> [Given passage]:
Before encountering a hospital that MASS Design developed in Rwanda, Glass said, he had not seriously considered the relationship between health outcomes and building design. “If you had called me seven years ago to talk about buildings and health, I would have blown you off,” he said. Today, Glass is eager to see more collaborations with human-centered design firms, like MASS Design, in the field of global health.
Comparing the treatment center to the tents, Pape is blunt: “It was like going from hell to paradise.”
Amie Shao, who helped lead MASS Design’s work in Haiti, reflected: “When we started, our goal was simply to help Gheskio do their work better in treating their patients in a more dignified setting. We realized, however, that architecture could not only help treat these diseases after the fact, but prevent the spread of disease in the first place by controlling recontamination. In all of our work, we seek to proactively challenge many of the underlying risks and issues that global health faces.”
To be sure, the cholera treatment center is not solely responsible for halting the spread in Gheskio’s target area. Gheskio also developed a robust water chlorination program and maintains its own factory to produce chlorine. The organization also supports and participates in broad efforts by the Ministry of Health to raise public awareness about symptoms and the risk of contamination throughout the country.
And Gheskio joined forces with Partners in Health to get cholera vaccines approved in Haiti. Euvichol, a vaccine that can be administered orally and lasts up to 30 days without refrigeration, costs less than $2 per dose. “We would need a budget of less than $50 million for universal coverage for all of Haiti,” Pape estimates.
Gheskio’s Cholera Treatment Center was ultimately built for $750,000. Pape now predicts that the organization will have recouped that cost in just three years. Haiti needs a modern, countrywide water and sanitation system, but it’s unclear where the money will come from. In the meantime, Gheskio’s center has saved many lives.
By uniquely combining patient care with on-site water treatment, Gheskio’s center also holds lessons for other regions struggling to contain cholera or facing it in the future. Globally, the World Health Organization estimates there are between 1.3 million and four million cases of cholera annually in 42 countries, with 21,000 to 143,000 cholera-related deaths each year. This year, Somalia saw a major resurgence of the disease, with over 50,000 people infected. About 1,000 died.
In the three years since Gheskio’s Cholera Treatment Center opened, the facility has remained in constant use because those outside the organization’s target area continue to be exposed to contaminated water. It has admitted over 10,000 patients to date, including over 7,000 who were hospitalized. Eighty-three percent of those patients came from outside of Gheskio’s catchment area.
While cholera reports in Haiti were on the rise in 2015 and 2016 at upward of 25,000 cases annually, the country saw a decrease in 2017, which Pape attributes to higher-than-normal rainfall in the region. Of the 100 beds, no more than a third were occupied at any time this year, with as few as a handful of patients at times. The risk for outbreaks remains high, however, and the disease’s countrywide eradication is still years away.
“Haiti’s recently elected government, and the president particular, is focused on universal oral cholera vaccine as well as home chlorination,” Pape reports. “If we get the vaccines and if we pursue home chlorination, I truly believe we can rid of cholera within four to five years.”

> [Record excerpts]:
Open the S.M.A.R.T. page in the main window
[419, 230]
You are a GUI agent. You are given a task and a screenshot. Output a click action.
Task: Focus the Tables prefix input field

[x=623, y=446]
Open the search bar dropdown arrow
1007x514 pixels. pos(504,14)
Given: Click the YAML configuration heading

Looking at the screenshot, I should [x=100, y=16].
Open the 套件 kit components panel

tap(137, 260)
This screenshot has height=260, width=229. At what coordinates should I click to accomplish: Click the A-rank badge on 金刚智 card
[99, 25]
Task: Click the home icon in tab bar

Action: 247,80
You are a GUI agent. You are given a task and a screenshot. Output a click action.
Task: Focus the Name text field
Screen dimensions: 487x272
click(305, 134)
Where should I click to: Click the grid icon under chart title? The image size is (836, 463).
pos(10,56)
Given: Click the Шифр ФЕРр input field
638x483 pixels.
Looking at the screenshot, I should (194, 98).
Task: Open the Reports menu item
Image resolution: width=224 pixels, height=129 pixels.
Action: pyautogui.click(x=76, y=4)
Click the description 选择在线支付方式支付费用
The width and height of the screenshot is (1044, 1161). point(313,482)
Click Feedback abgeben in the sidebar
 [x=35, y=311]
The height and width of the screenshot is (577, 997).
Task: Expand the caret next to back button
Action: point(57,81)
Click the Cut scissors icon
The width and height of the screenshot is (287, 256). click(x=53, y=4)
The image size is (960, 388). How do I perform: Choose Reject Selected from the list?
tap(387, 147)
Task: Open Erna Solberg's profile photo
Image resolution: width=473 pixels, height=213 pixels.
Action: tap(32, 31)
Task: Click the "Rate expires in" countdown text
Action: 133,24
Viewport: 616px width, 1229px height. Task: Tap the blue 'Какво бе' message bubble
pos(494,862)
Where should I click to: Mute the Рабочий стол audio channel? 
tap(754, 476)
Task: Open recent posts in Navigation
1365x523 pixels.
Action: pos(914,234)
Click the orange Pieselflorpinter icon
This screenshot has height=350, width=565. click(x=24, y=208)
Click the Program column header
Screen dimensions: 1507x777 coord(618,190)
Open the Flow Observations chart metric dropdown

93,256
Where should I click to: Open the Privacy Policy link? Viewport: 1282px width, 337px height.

> [Exercise brief]:
Please copy the passage about Gheskio's cholera treatment center starting at "By uniquely combining" and ending at "About 1,000 died.", and swap "the World Health Organization" for "the WHO". Rely only on the passage about Gheskio's cholera treatment center and not on the data.

> [The answer]:
By uniquely combining patient care with on-site water treatment, Gheskio’s center also holds lessons for other regions struggling to contain cholera or facing it in the future. Globally, the WHO estimates there are between 1.3 million and four million cases of cholera annually in 42 countries, with 21,000 to 143,000 cholera-related deaths each year. This year, Somalia saw a major resurgence of the disease, with over 50,000 people infected. About 1,000 died.